GRAPH 5. SHOWING INVENTORY TURNOVER RATIO:
GRAPH 6. SHOWING TRADE RECEIVABLES TURNOVER RATIO:
GRAPH 7. SHOWING WORKING CAPITAL TURNOVER RATIO:
(d) Profitability Ratios:
`bb"Gross Profit Ratio"="Gross Profit"/"Revenue from Operation"xx100`
`"Year 2022"=(8,00,000)/(40,00,000)xx100=20%`
`"Year 2022"=(8,00,000)/(40,00,000)xx100=20%`
`bb"Operating Ratio"="Cost of Revenue from Operations + Operating Exp."/"Revenue from Operation"xx100`
`"Year 2022"=(32,00,000+2,50,000+2,24,000)/(40,00,000)xx100=91.85%`
`"Year 2023"=(37,44,000+3,00,000+2,28,000)/(48,00,000)xx100=90.08%`
`bb"Net Profit Ratio"="Net Profit"/"Revenue from Operation"xx100`
`"Year 2022"=(2,14,000)/(40,00,000)xx100=5.36%`
`"Year 2023"=(3,30,000)/(48,00,000)xx100=6.88%`
`bb"Earning Per Share (E.P.S.)"="Net Profit after Tax"/"No. of Equity Shares"`
`"For 2022"=(2,14,000)/(1,00,000)=2.14 "per share"`
`"For 2023"=(3,30,000)/(1,42,000)=2.32 "per share"`
GRAPH 8. SHOWING GROSS PROFIT RATIO:
GRAPH 9. SHOWING OPERATING RATIO:
GRAPH 10. SHOWING NET PROFIT RATIO:
GRAPH 11. SHOWING EARNING PER SHARE (E.P.S.):
Comments: Gross Profit Ratio has improved by 2%, which reflects an increase in the sale price of goods sold without a corresponding increase in sales costs.
The operating ratio has also come down by 2%. Lowering of the operating ratio has resulted in a higher margin of profit on sales.

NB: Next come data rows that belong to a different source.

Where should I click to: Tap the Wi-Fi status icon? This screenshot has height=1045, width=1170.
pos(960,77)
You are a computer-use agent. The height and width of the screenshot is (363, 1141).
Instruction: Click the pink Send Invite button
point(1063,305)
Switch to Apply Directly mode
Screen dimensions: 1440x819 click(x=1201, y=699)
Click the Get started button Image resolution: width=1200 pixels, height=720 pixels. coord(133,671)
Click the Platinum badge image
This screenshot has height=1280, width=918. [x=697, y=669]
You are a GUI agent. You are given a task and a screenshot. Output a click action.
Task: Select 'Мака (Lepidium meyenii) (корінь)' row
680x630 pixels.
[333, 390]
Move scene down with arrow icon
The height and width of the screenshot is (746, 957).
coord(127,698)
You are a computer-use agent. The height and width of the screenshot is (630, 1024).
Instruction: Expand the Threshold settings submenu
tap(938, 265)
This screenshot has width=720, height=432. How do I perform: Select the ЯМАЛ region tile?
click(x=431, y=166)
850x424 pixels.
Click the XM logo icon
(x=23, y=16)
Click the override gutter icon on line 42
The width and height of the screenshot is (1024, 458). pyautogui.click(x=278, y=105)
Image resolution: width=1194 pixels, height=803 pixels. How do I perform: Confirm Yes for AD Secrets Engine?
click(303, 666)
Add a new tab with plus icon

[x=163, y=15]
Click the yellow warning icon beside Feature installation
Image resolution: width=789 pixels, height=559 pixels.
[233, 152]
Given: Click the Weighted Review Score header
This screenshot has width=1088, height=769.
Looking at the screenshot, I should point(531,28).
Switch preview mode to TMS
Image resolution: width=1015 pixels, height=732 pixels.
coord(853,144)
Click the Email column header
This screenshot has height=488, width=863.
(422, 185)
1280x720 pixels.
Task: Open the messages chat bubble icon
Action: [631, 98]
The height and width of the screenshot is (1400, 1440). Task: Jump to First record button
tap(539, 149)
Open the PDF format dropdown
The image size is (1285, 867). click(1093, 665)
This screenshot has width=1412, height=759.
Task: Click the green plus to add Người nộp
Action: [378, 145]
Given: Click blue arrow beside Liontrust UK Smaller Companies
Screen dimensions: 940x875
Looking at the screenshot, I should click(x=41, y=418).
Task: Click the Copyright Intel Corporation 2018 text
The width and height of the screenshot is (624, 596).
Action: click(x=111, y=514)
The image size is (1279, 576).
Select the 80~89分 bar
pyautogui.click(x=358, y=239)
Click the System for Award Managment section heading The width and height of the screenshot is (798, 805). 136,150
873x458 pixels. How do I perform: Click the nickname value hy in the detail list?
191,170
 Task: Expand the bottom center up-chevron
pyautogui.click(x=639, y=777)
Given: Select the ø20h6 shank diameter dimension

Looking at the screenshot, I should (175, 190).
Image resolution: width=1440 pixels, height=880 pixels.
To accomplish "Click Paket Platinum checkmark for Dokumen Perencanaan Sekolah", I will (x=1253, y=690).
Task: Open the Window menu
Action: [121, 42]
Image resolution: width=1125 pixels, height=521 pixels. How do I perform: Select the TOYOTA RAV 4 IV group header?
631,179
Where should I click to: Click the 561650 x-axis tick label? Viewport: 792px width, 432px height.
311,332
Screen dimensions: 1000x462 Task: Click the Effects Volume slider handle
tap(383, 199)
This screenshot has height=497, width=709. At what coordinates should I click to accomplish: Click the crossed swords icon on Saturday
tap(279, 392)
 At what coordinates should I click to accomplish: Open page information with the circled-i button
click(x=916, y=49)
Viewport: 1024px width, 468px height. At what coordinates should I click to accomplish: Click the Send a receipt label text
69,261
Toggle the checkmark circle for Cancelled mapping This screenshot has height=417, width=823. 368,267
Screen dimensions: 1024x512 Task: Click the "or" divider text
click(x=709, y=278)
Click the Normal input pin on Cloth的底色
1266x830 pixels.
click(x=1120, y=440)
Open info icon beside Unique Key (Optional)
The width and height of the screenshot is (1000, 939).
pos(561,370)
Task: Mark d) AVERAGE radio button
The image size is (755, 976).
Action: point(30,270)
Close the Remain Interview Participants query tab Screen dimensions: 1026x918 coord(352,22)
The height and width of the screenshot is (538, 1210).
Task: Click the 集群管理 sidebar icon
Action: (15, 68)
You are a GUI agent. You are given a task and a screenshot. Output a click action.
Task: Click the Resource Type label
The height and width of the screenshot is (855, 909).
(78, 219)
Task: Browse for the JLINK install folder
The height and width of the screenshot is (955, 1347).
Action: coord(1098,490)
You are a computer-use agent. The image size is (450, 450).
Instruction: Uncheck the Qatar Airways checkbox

Net Profit ratio has gone up from 5.36% to 6.88% which is an indication of improvement in the overall efficiency and profitability of the firm.
Earnings per share (EPS) have also gone up from 2.14 to 2.32, which indicates that the overall profitability of the company is improving. This ratio also indicates that the market price of this company’s shares is likely to go up.
Conclusion: Overall profitability and financial position of Shailja Ltd. have improved in the year 2023.